• Data supplied:
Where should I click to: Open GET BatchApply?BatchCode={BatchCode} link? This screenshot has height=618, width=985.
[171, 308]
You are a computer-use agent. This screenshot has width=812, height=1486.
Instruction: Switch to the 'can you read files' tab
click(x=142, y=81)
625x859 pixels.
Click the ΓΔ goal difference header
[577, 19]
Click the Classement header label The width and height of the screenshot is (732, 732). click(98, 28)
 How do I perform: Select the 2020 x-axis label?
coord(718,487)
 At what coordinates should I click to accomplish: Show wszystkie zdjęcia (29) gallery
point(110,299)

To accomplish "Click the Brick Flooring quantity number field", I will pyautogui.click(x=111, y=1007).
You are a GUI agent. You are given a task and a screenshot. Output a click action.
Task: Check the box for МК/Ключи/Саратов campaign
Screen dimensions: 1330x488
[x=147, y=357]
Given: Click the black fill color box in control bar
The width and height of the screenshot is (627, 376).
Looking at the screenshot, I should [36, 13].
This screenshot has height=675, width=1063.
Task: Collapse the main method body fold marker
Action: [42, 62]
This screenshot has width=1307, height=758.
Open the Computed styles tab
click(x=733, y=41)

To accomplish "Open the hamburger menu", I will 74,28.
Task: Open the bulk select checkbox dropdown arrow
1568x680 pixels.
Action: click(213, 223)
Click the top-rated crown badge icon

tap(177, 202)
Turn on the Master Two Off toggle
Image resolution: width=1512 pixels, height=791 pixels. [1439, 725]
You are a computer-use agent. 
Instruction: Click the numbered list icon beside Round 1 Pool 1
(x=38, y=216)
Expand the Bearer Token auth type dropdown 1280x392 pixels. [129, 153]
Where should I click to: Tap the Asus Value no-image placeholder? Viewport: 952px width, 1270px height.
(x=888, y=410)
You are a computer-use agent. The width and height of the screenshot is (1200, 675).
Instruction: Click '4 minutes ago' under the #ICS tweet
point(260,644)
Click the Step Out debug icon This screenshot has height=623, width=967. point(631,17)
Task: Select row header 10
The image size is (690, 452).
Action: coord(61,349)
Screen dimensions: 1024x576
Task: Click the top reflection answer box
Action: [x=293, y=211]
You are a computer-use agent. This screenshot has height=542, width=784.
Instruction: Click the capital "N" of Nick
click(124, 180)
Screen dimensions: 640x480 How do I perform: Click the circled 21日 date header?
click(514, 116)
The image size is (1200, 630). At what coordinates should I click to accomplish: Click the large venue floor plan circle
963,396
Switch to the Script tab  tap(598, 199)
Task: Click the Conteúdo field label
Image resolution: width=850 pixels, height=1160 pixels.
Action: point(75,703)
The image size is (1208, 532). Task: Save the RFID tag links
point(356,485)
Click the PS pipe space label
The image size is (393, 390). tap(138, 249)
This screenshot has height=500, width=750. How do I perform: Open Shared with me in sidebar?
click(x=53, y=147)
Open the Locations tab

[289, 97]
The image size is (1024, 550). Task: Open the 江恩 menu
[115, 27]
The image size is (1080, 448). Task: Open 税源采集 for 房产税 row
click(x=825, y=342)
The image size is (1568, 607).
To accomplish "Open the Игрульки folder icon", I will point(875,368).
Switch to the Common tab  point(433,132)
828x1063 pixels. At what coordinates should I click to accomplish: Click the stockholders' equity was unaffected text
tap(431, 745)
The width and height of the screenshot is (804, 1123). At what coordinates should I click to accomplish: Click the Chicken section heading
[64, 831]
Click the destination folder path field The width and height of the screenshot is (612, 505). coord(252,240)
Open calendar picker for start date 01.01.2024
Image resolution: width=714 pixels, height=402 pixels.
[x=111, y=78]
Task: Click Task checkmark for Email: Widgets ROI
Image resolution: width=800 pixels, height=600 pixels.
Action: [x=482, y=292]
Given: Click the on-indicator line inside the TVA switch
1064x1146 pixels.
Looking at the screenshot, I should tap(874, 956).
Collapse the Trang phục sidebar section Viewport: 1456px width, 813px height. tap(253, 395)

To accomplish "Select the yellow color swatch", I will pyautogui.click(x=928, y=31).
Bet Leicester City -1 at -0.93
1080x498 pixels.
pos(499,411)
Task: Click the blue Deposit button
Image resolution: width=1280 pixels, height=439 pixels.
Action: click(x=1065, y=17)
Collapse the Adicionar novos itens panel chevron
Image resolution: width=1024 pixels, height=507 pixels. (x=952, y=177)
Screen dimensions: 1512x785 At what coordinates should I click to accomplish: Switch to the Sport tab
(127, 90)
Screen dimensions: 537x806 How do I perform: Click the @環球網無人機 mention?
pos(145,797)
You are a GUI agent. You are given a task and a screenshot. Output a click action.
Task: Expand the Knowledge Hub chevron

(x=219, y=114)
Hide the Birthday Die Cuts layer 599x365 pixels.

• Your task: In the listing above, find every line with the string "folder" and state how many there are, with no other words.

• Result for this exercise: 2